Cette argumentation supposait un monopole absolu du Conseil constitutionnel sur le déclassement des dispositions de forme législative et de nature réglementaire postérieures à 1958. Elle était inexacte.

Certes, le pouvoir réglementaire ne peut opérer un tel déclassement sans avoir recueilli au préalable l'assentiment du Conseil constitutionnel, dans les conditions prévues au deuxième alinéa de l'article 37 de la Constitution.

Il n'en reste pas moins que le législateur peut, lui, abroger des dispositions législatives pour tout motif non inconstitutionnel et notamment parce qu'il estime qu'elles sont de nature réglementaire. Or, en vertu de l'article 38 de la Constitution, les auteurs d'une ordonnance peuvent faire, dans le champ de l'habilitation, tout ce que le législateur ordinaire peut faire. Il n'est point besoin, pour ce faire, d'une habilitation expresse, comme le soutenait le mémoire complémentaire du 30 novembre 1999.

En l'espèce, point ne sera besoin, pour le gouvernement, de saisir le Conseil constitutionnel des déclassements réalisés par les ordonnances de codification. En revanche, le Conseil d'État aura à en connaître lorsqu'il sera saisi des projets d'ordonnances.

VI. Les requérants soutenaient enfin que les dispositions de la loi d'habilitation relatives à l'outre-mer portaient atteinte aux articles 74 et 77 de la Constitution.

Les nombreuses matières sur lesquelles portera la codification, était-il exposé, touchent aux compétences dévolues par l'article 74 de la Constitution aux territoires d'outre-mer, ainsi qu'à celles dévolues, en vertu de l'article 77 de la Constitution et de l'article 90 de la loi organique n° 99-209 du 19 mars 1999, à la Nouvelle-Calédonie. La loi contestée portait donc atteinte, pour les saisissants, aux compétences des collectivités d'outre mer et aurait dû, en tous cas, faire l'objet de la procédure de consultation organisée par la Constitution.

Cette argumentation était d'abord inopérante.

En effet, ainsi que l'indiquait l'exposé des motifs du projet de loi, les ordonnances ne porteront que sur les matières relevant des compétences de l'État.

Par ailleurs, les ordonnances ne sauraient empiéter sur le domaine réservé à la loi organique par les articles 74 et 77 de la Constitution, puisque son article 38 ne permet pas au gouvernement d'intervenir dans le domaine organique (81-134 DC, 5 janv. 1982, cons. 3 à 4, Rec. p. 15).

Enfin, le projet de loi d'habilitation n'avait pas à être soumis à l'avis des instances locales, dès lors que cette loi ne modifie pas par elle-même l'organisation particulière des collectivités d'outre mer concernées.

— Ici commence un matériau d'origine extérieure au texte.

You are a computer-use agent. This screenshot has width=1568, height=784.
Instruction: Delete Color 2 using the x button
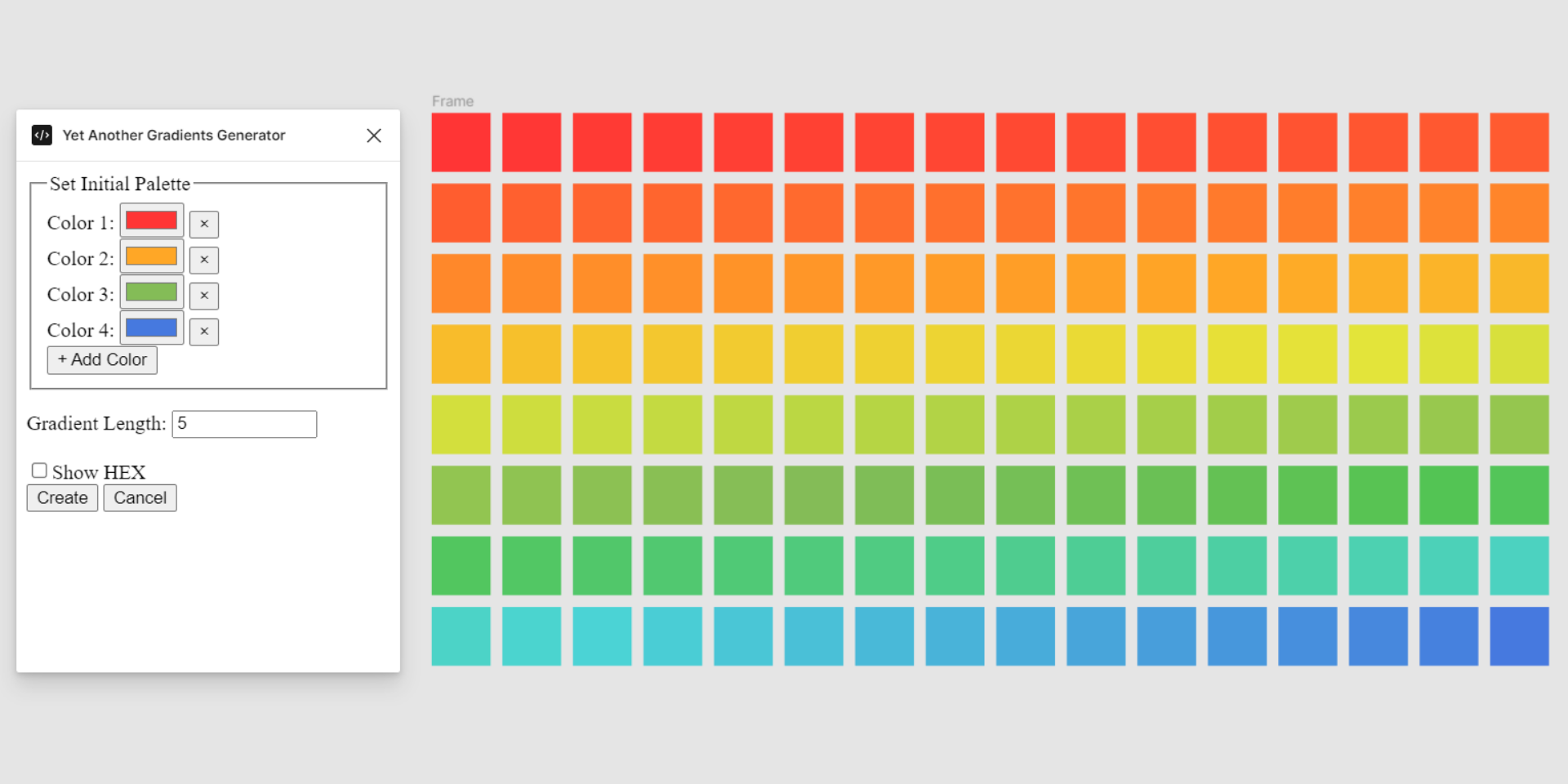(204, 260)
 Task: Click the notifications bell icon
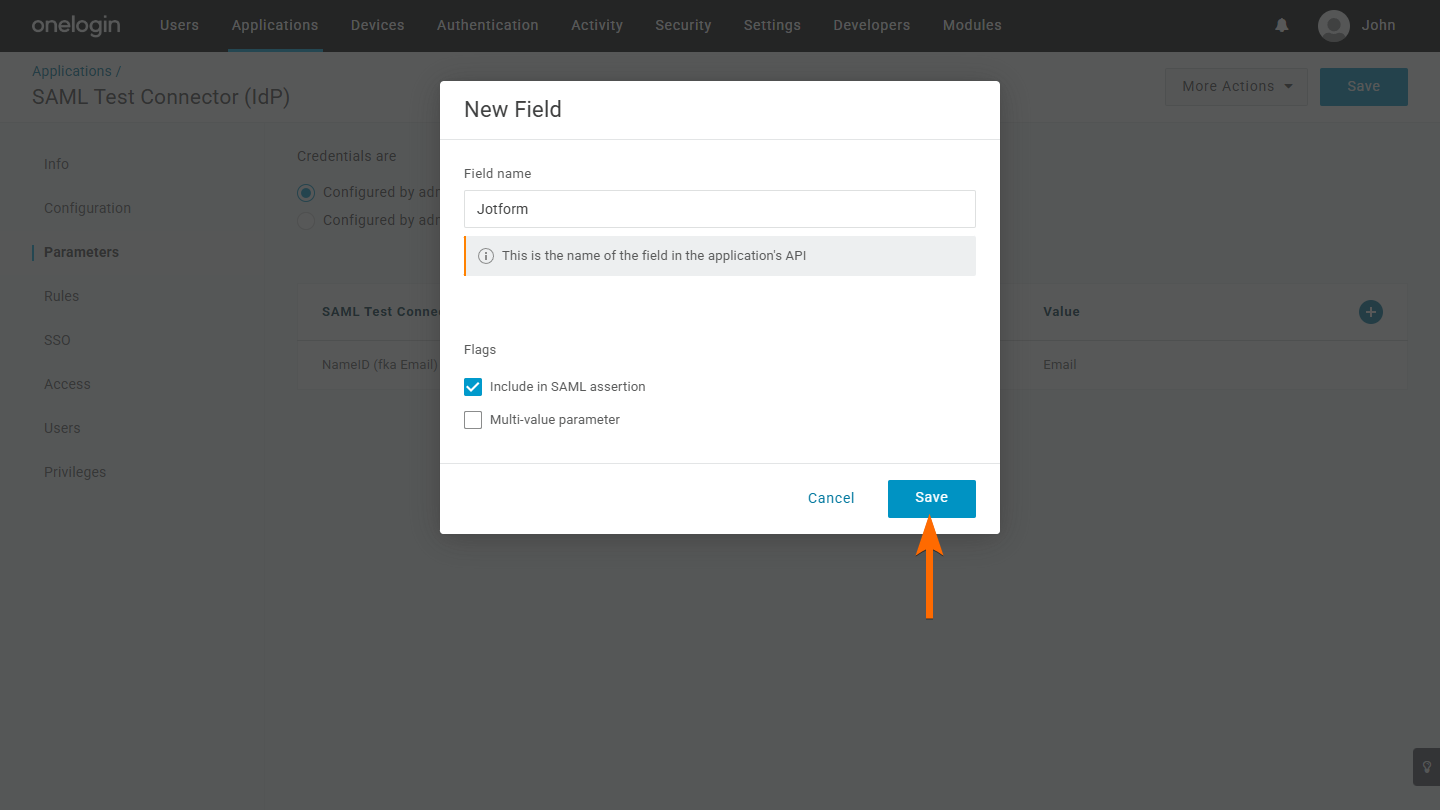coord(1282,26)
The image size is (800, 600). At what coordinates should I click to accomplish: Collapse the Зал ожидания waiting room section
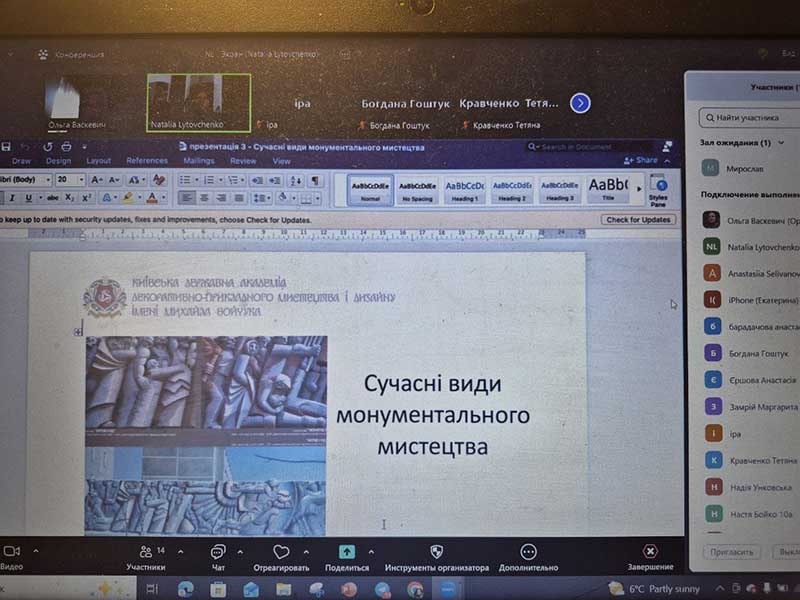pos(781,143)
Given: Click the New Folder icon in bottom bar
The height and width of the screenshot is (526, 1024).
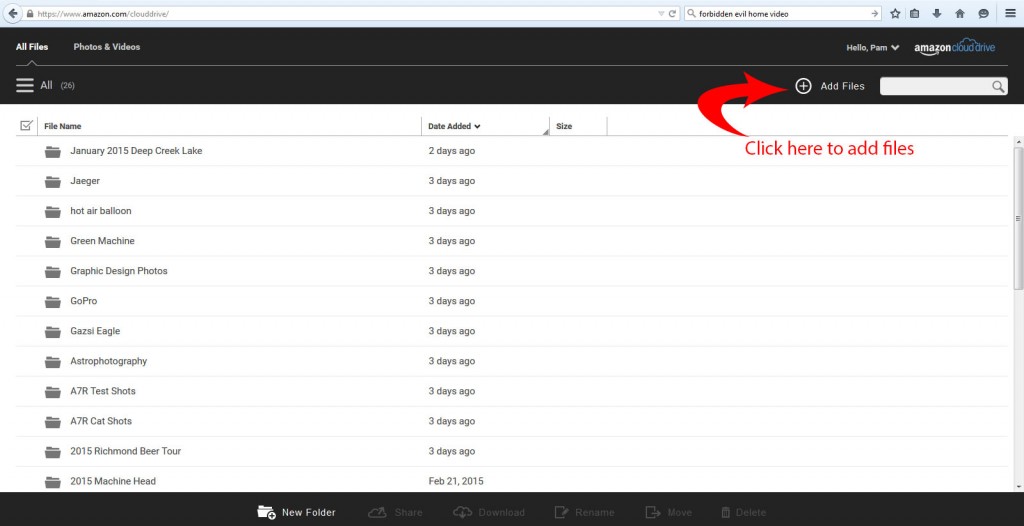Looking at the screenshot, I should (x=266, y=512).
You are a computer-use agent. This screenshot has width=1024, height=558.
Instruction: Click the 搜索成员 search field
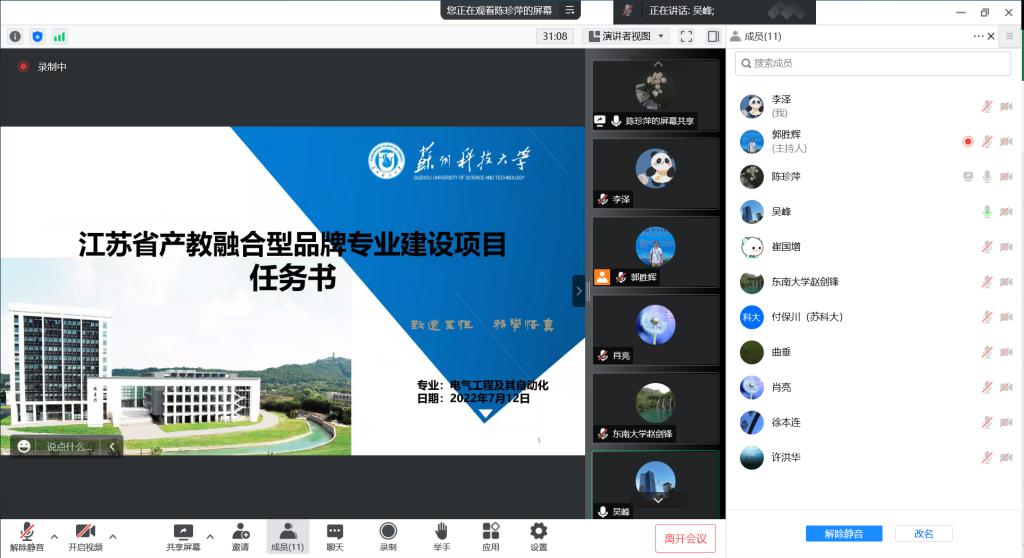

En effet, elle n'introduit, ne modifie, ni ne supprime par elle-même aucune disposition spécifique à ces collectivités (n° 94-342 DC du 7 juill. 1994, cons. 5, Rec. p. 92).

En revanche, les ordonnances devront être soumises en temps utile à l'avis des instances compétentes des collectivités d'outre-mer intéressées dans la mesure requise par les lois statutaires (par exemple, pour la Nouvelle-Calédonie, par l'article 90 de la loi n° 99-209 du 19 mars 1999).

La décision commentée aurait donc pu rejeter le grief comme inopérant. Par économie de moyens, elle l'a plus simplement rejeté comme manquant en fait, car les instances compétentes des collectivités d'outre-mer intéressées ont bel et bien été consultées avant la fin de la première lecture devant la première assemblée parlementaire saisie.

En conclusion, le principal apport de la décision n° 99-421 DC est la qualification d' " objectif de valeur constitutionnelle " donnée à l'accessibilité et à l'intelligibilité de la loi.